Tuesday, February 27, 2007

Crossing the line


There's a line. A line, you know? Between "handmade" when it means, oh, wow, you made this yourself? Wow, I wish I could make stuff like that, and "handmade" when it means, well, dreadful. The kind of handmade a child dreads when her mother makes her something and expects her to wear it when everyone else has the nice one from the store....
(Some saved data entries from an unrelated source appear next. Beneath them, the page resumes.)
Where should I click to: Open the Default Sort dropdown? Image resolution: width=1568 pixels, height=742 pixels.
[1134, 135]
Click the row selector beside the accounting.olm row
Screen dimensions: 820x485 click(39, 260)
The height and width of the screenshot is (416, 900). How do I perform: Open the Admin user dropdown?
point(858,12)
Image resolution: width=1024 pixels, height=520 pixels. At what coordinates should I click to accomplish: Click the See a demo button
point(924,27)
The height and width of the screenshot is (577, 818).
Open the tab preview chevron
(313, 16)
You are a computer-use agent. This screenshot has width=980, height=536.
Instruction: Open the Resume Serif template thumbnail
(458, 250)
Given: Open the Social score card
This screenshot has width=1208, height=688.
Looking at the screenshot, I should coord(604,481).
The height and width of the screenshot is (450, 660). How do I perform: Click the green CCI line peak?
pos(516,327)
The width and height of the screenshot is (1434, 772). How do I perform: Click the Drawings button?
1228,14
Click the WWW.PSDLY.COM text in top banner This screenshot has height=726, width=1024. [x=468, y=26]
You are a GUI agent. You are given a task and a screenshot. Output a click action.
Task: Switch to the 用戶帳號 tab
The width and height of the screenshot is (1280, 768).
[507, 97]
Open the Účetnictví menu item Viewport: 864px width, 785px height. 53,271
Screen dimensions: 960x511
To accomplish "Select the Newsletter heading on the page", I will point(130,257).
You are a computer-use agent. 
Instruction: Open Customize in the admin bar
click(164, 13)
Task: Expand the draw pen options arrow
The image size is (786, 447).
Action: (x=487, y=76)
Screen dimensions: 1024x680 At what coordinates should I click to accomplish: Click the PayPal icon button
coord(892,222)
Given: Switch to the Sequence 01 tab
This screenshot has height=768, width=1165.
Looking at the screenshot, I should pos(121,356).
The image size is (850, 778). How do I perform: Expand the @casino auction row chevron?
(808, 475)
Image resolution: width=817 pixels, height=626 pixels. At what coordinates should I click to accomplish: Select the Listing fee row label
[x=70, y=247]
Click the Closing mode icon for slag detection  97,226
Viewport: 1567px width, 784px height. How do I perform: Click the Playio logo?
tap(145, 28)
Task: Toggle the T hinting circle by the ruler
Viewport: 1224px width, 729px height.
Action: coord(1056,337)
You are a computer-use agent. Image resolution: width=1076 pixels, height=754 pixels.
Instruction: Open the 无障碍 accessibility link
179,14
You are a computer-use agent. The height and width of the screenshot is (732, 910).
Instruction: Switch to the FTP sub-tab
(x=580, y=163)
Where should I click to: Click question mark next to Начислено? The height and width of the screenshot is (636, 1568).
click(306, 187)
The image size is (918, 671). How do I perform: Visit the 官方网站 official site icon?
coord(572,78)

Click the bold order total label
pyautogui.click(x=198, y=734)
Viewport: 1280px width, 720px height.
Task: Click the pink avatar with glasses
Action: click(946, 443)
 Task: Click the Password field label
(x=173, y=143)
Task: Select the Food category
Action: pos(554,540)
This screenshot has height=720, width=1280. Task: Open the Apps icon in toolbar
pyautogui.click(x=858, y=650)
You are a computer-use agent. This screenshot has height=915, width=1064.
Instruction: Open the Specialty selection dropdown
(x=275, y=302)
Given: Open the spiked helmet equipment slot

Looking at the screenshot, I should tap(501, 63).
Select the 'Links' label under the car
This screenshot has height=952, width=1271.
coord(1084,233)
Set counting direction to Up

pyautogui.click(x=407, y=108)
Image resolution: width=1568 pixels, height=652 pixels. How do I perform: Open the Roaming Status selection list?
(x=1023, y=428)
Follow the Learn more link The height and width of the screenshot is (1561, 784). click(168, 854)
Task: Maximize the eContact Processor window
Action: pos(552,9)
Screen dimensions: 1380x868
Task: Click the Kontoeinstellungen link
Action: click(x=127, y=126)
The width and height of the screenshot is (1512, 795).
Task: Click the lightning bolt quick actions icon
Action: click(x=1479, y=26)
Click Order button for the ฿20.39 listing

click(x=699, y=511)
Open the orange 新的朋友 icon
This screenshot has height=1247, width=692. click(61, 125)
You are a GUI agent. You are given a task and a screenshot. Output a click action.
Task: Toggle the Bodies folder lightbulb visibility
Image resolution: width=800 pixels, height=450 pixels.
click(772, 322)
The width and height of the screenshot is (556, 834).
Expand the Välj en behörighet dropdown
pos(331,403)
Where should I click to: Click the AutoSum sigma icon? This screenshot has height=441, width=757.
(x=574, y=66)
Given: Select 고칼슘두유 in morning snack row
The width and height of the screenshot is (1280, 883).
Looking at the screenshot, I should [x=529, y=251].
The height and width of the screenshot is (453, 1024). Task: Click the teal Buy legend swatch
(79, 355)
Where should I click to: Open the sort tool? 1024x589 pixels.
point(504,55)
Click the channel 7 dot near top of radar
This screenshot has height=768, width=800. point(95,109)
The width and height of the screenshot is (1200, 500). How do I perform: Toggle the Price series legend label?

So I made this fleecy soft hat for an 8-year-old, the daughter of a friend, who is undergoing chemo. I see pictures of her (and she's doing amazingly well -- more about Maddie) and I worry that she's cold -- that her head is cold. So I decided to make her a hat. I have made hats from this pattern, for children and adults (sized accordingly) 8 times without mishap. But this time I was in a hurry. And so I did a miserable job when it came to the last step of decorative buttonhole stitching (done by machine) where the bottom edge of the hat gets turned up. Have YOU ever tried to take stitching, decorative stitching, out of polar fleece? It is an ugly thing. What I know I should do (besides slow down and listen to the voice inside my head next time) is just throw this one out and make another; I've got plenty of fabric. But I can't -- I stubbornly have to tear out each stitch, trying desperately not to gouge the fleece. And I certainly couldn't have given the hat the way it was (which was what Ken suggested) because of that line, that line you cross when "handmade" is an insult.